Copy out, word for word, the lines of the records below, beginning at the line that has "Given: Open Bar Orders tab" and stopping after the line that has "tap(205, 55)". Leave the pictures out of your answer.

■ **Source material**:
⟨
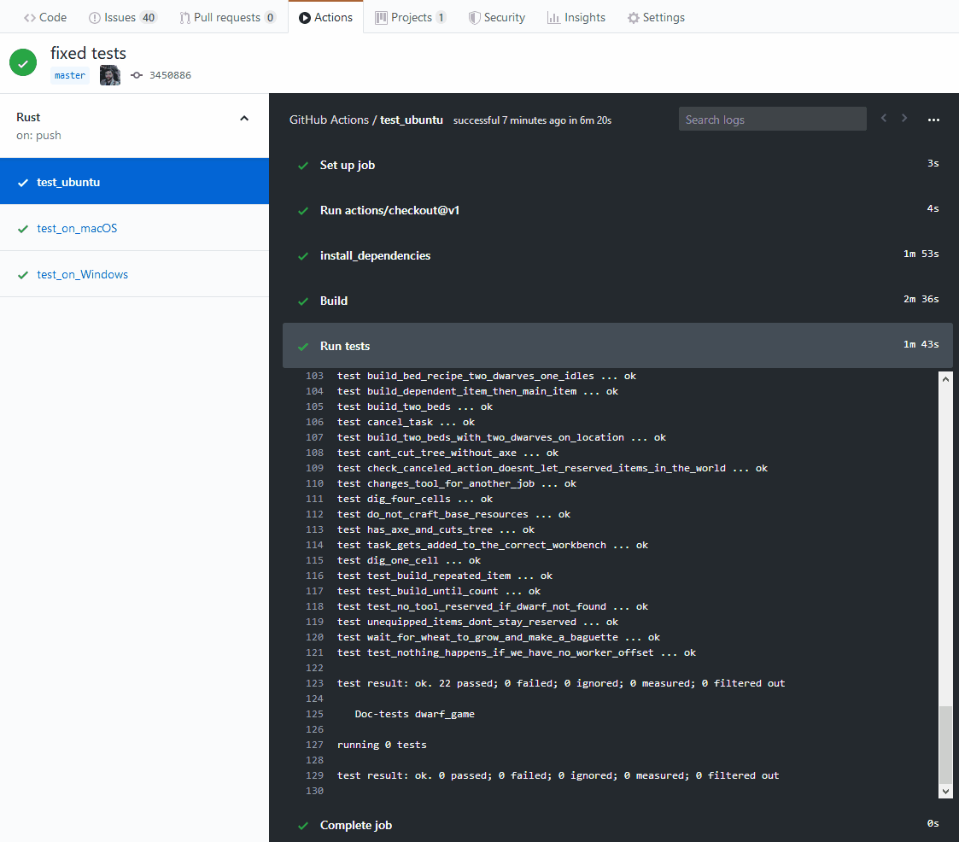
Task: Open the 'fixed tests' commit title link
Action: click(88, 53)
⟩
⟨
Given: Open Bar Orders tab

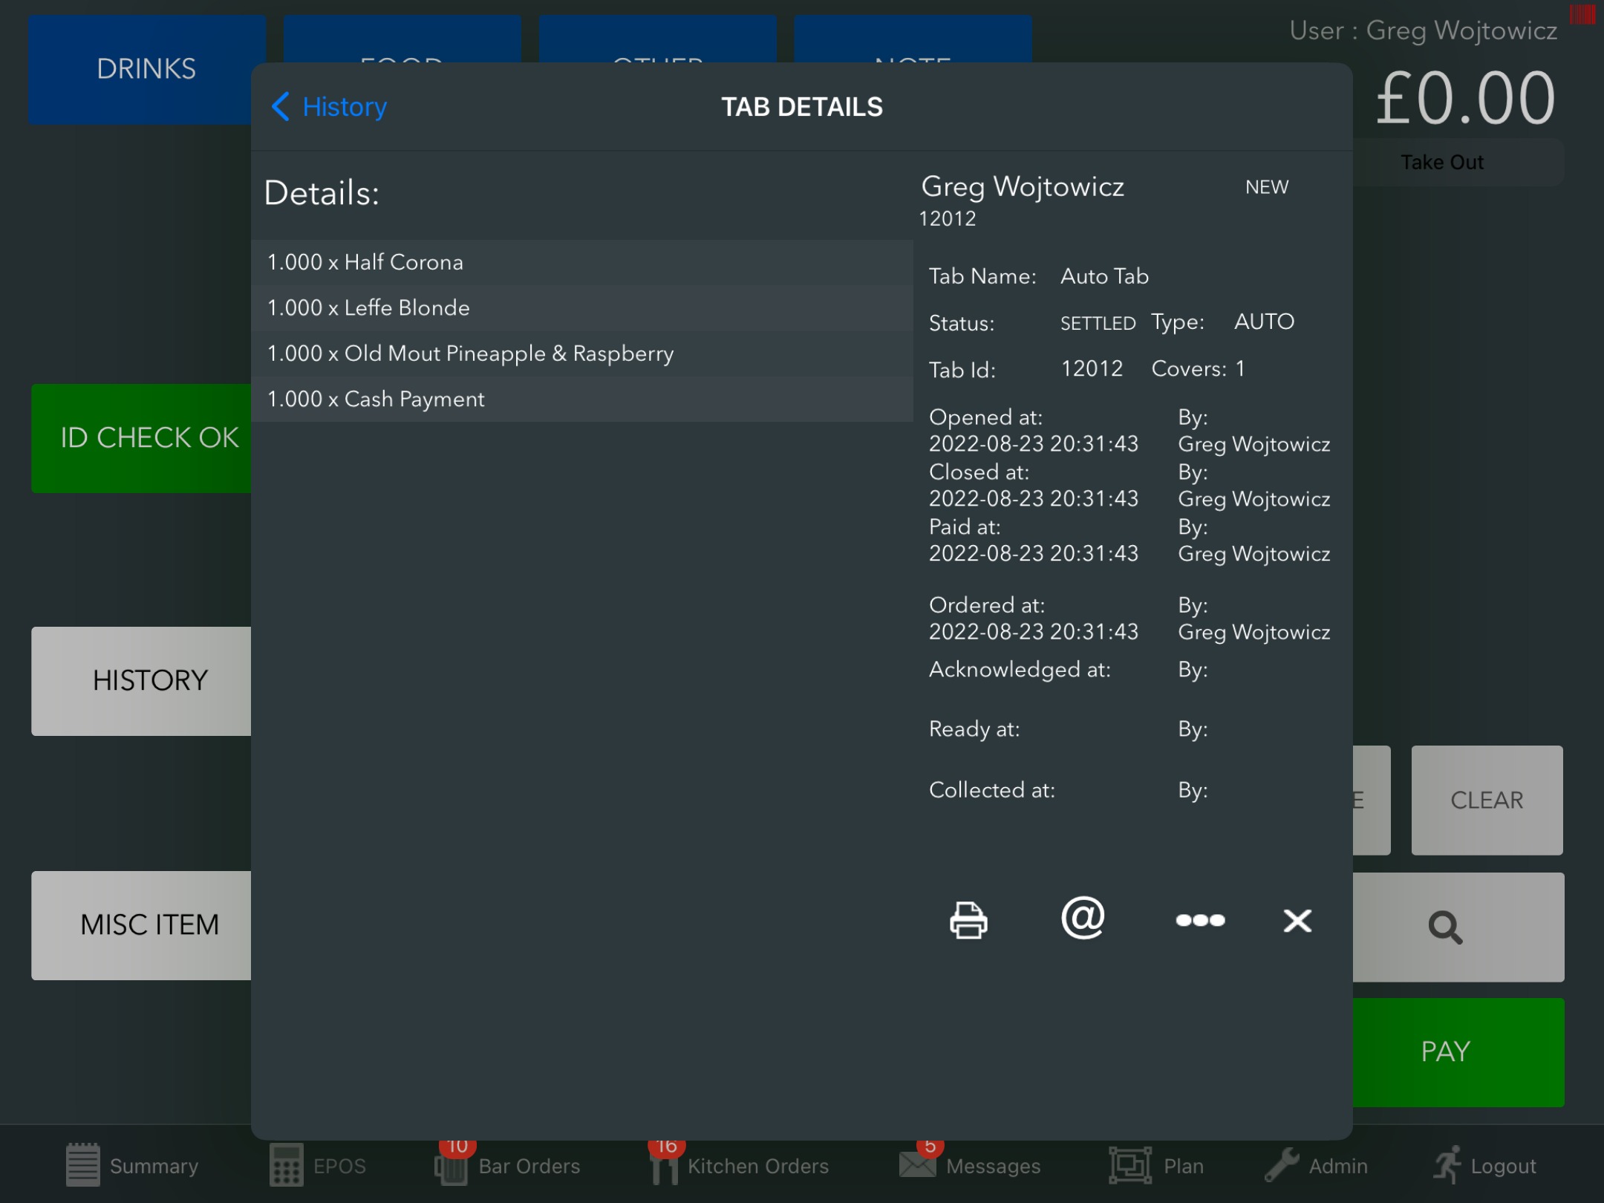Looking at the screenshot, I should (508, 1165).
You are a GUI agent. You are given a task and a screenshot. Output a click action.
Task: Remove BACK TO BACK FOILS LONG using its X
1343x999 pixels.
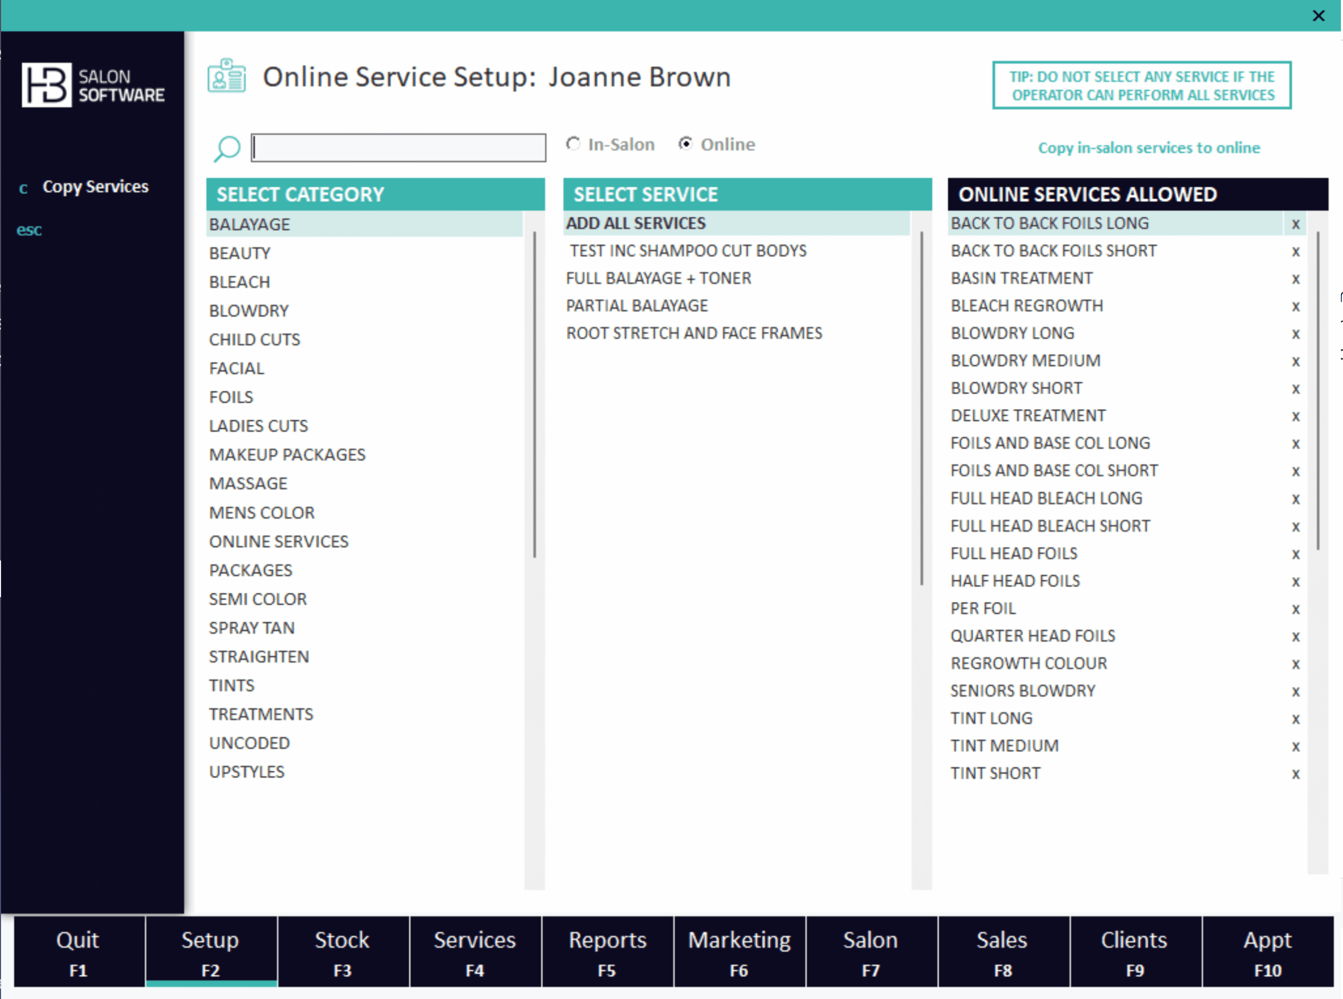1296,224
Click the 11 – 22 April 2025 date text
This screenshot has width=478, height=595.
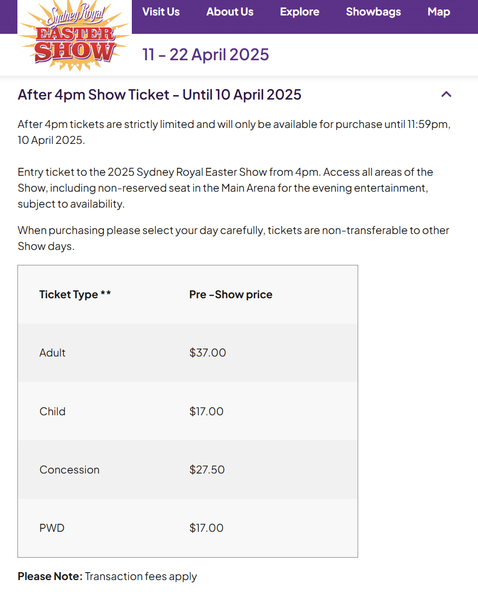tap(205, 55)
⟩
⟨
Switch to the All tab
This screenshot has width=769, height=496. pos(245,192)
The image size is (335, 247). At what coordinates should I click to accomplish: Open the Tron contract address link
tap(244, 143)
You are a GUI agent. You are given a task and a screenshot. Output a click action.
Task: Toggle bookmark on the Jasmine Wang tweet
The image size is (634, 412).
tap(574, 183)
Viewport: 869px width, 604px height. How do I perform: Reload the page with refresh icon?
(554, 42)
⟩
■ **Exercise output**:
Given: Open Bar Orders tab

Looking at the screenshot, I should (508, 1165).
You are a GUI agent. You are given a task and a screenshot. Output a click action.
Task: Remove BACK TO BACK FOILS LONG using its X
1343x999 pixels.
1296,224
Click the 11 – 22 April 2025 date text
This screenshot has width=478, height=595.
tap(205, 55)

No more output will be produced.